* **Problem description**
Your task is to copy the lines of the data below from the line holding "Click the chart title question text" through the line holding "This screenshot has height=430, width=812.", inclusive, exactly and with nothing added.

* **Supplied records**
# # # #

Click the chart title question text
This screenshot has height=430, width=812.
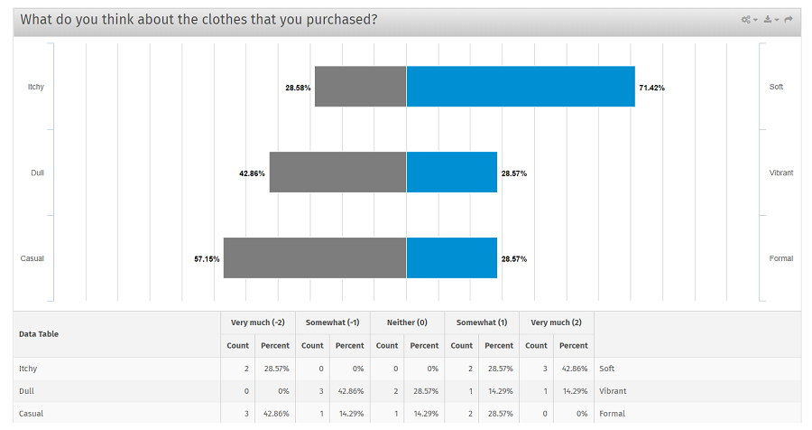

# # # #

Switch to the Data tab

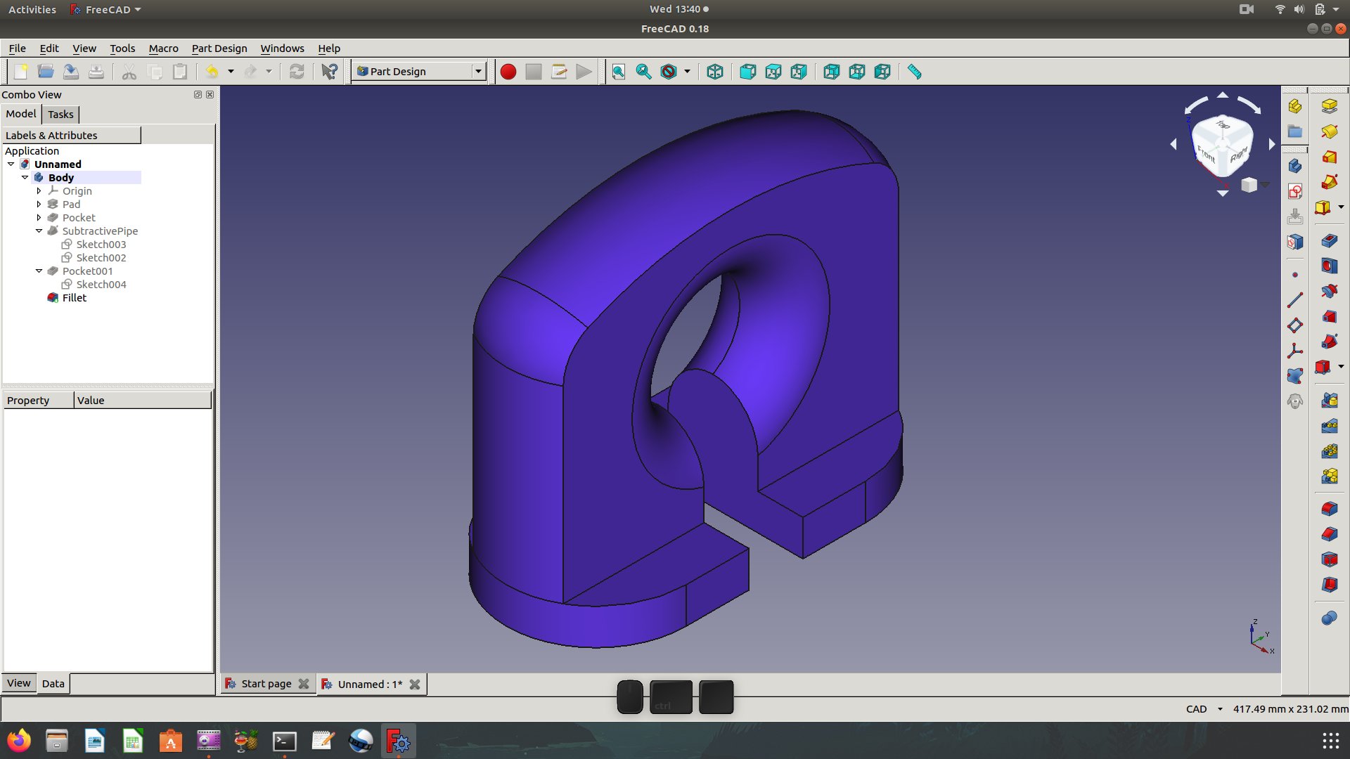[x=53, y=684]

# # # #

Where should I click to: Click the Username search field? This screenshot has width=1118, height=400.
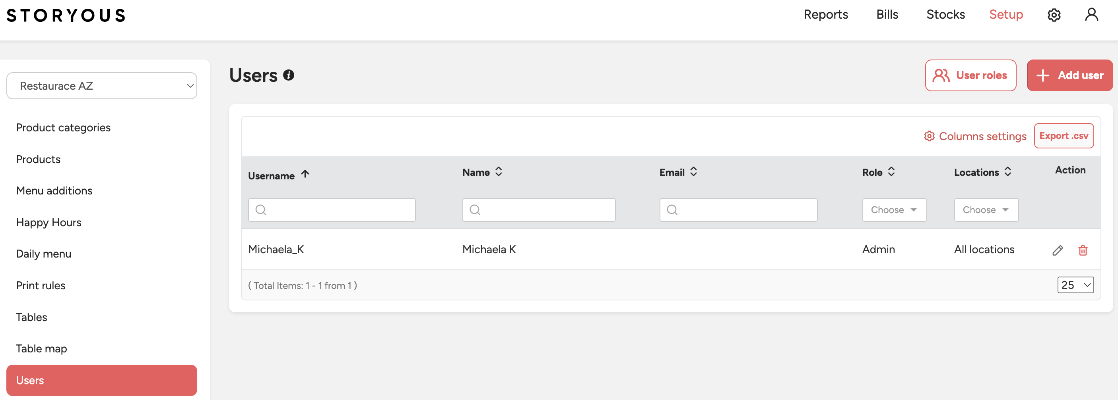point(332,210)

# # # #

* **Response to this task**
Click the chart title question text
This screenshot has height=430, width=812.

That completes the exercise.